SOURCE EXTRACT –
BackHeminothrus oromii Morell & Subías, 1991

Heminothrus oromii Morell & Subías, 1991

  • Kingdom: Animalia
  • Phylum: Arthropoda
  • Class: Arachnida
  • Order: Acari: Oribatida
  • Family: Camisiidae
DD Data Deficient
IUCN Red List Status:

Countries of Occurrence:
Portugal - Azores




Facilitators / Compilers/s:

Assessment Rationale:

Heminothrus oromii is an endemic species of the Azores (Portugal), being described from a few locations in Terceira and S. Miguel islands. From the species' description, it potentially has a very small Extent of Occurrence (197 km2 ) and Area of Occupancy (16 km2 ), but these are are likely underestimates, as this species probably has a wider distribution through the soil component of the islands. It can be assumed that this species is affected by human activities and invasive plant species that alter the natural structure and composition of the soil. Future climatic changes and increased risk of droughts will also affect this species. The present situation of this species needs to be further assessed and further research is needed into its population, distribution, threats, ecology and life history; while conservation of natural habitats and invasive species control could potentially aid this species' conservation. Based upon the incomplete knowledge regarding this species' population, distribution, threats and ecology, it is not possible to accurately estimate the extinction risk of the species and it could theoretically fall into any category. Therefore, this species is assessed as Data Deficient (DD).

ASSIGNMENT A – Summarize the Heminothrus oromii assessment in two sentences.
ASSIGNMENT B – Translate this sentence from the Heminothrus oromii assessment into Spanish: "Future climatic changes and increased risk of droughts will also affect this species."
ASSIGNMENT C – List every taxonomic rank given in the Heminothrus oromii assessment, together with its value.

Saved data entries:
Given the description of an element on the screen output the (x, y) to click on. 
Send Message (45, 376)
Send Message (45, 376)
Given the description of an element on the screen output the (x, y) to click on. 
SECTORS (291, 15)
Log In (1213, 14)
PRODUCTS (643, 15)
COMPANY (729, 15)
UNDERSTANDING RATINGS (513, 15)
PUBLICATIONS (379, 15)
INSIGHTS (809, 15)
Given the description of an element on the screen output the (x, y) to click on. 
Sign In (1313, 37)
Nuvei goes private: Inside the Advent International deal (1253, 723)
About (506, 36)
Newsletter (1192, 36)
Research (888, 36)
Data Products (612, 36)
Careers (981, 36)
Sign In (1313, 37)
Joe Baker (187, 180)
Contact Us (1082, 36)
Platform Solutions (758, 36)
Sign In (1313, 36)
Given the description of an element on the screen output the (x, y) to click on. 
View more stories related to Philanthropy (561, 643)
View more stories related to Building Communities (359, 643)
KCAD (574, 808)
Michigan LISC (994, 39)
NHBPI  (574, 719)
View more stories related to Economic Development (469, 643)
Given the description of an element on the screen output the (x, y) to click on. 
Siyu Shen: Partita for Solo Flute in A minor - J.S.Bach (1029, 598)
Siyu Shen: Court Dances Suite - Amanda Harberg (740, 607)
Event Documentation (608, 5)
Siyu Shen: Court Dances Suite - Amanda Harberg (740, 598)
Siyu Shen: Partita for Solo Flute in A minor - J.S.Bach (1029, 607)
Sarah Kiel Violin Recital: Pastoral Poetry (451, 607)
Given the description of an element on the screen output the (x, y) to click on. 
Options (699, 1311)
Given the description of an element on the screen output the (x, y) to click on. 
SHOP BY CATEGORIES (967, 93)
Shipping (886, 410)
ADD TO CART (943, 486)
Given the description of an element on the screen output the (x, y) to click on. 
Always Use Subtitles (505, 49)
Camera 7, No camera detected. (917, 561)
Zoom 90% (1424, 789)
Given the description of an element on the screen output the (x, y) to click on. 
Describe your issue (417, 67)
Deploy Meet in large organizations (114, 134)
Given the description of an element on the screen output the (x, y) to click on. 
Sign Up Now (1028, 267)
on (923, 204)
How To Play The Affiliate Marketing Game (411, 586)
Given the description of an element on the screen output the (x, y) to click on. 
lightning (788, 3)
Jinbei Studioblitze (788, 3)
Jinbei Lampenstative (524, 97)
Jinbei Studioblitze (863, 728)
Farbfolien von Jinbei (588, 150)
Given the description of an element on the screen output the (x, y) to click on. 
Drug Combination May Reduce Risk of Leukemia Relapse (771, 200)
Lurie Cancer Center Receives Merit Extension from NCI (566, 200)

SOLUTION A – Heminothrus oromii is a species endemic to the Azores, described from a few locations on Terceira and S. Miguel, and is likely affected by human activities, invasive plants, climate change and droughts. Because knowledge of its population, distribution, threats and ecology is incomplete, its extinction risk cannot be accurately estimated, so it is assessed as Data Deficient (DD).

SOLUTION B – Los futuros cambios climáticos y el mayor riesgo de sequías también afectarán a esta especie.

SOLUTION C –
- Kingdom: Animalia
- Phylum: Arthropoda
- Class: Arachnida
- Order: Acari: Oribatida
- Family: Camisiidae